Despite the robust predictive power of HIFs alone, we emphasize the importance of multi-omics integration for comprehensive patient profiling. While the HIF + G model did not significantly outperform the HIF model alone, the incorporation of transcriptomic and proteomic data substantially improved the accuracy of our prognostic models. This suggests that multi-omics integration holds promise for enhancing model generalizability and robustness across diverse patient populations. Further optimization of feature selection and model refinement will be necessary to fully leverage the potential of multi-omics data.
Through SVM-RFE and LASSO-Cox regression machine learning algorithms, we identified three prognostic histopathological image features (PHIF) concerning cell morphology and texture. We also explored the upstream molecular mechanisms of these features by identifying relevant gene co-expression modules via weighted gene co-expression network analysis (WGCNA). Enrichment analysis of the red and turquoise gene modules demonstrated significant prognostic association with molecular pathways mainly involved in immune response, cell morphogenesis involved in differentiation, development and regulation of central nervous system function. For instance, leukocyte cell adhesion plays a crucial role in the progression and resolution of innate immunity (63). Myeloid leucocyte activation reveals exposure to activating factors and has been regarded as one of the major forces in immunosuppression in tumor progression (64). The genes enriched in cell morphogenesis related pathways might suggest the association with tumor angiogenesis and cell adhesion. In addition, regulation of neuron differentiation, trans-synaptic signaling and gliogenesis also suggest a close connection with biological processes in GBM development (65–67). The results may offer an opportunity to comprehend the association of histopathological image features and the upstream mechanisms of the oncogenesis and progression of GBM.

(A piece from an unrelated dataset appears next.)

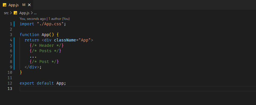The height and width of the screenshot is (105, 256).
Task: Click the git change bar beside line 1
Action: [14, 24]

In conclusion, this study demonstrated the potential of histopathological image features in predicting molecular characteristics and classifying molecular subtypes. By integrating histopathological image features with multi-omics data, we developed comprehensive prognostic models and subsequently analyzed the associated upstream biological processes. The integrative multi-omics model has the potential to enhance prediction performance for OS with greater accuracy and robustness, thereby contributing to risk stratification, prognostic evaluation, and personalized treatment strategies for GBM patients.

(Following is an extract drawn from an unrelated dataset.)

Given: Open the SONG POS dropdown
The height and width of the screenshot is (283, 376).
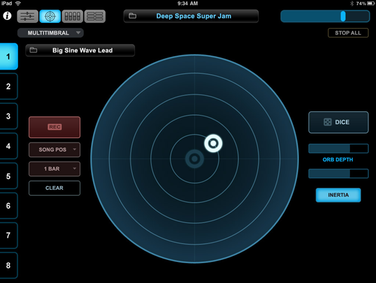Looking at the screenshot, I should click(54, 149).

However, several limitations should be addressed. Firstly, while the prognostic models were validated using an external TMA cohort to assess prediction stability, a larger-scale multi-center dataset is needed to enhance the applicability and reliability of our findings. Secondly, the genomic features of patients with intermediate survival (12–60 months) warrant further investigation, as they may provide additional insights into treatment response and prognostic markers. Additionally, discrepancies and potential biases in multi-omics data could impact the results. Future research should explore alternative data integration strategies to optimize the synergy between histopathology and molecular alterations. We also acknowledge the lack of unified visualization for all survival curves and model comparisons. Although constrained by computational limitations, we recognize the value of such visual summaries and are committed to improving model visualization and interpretability in future work, hoping to provide clearer insights for both clinical and research applications. Lastly, further clinical and experimental research is required to elucidate the molecular mechanisms underlying the relationship between histopathological image features and survival outcomes in GBM patients.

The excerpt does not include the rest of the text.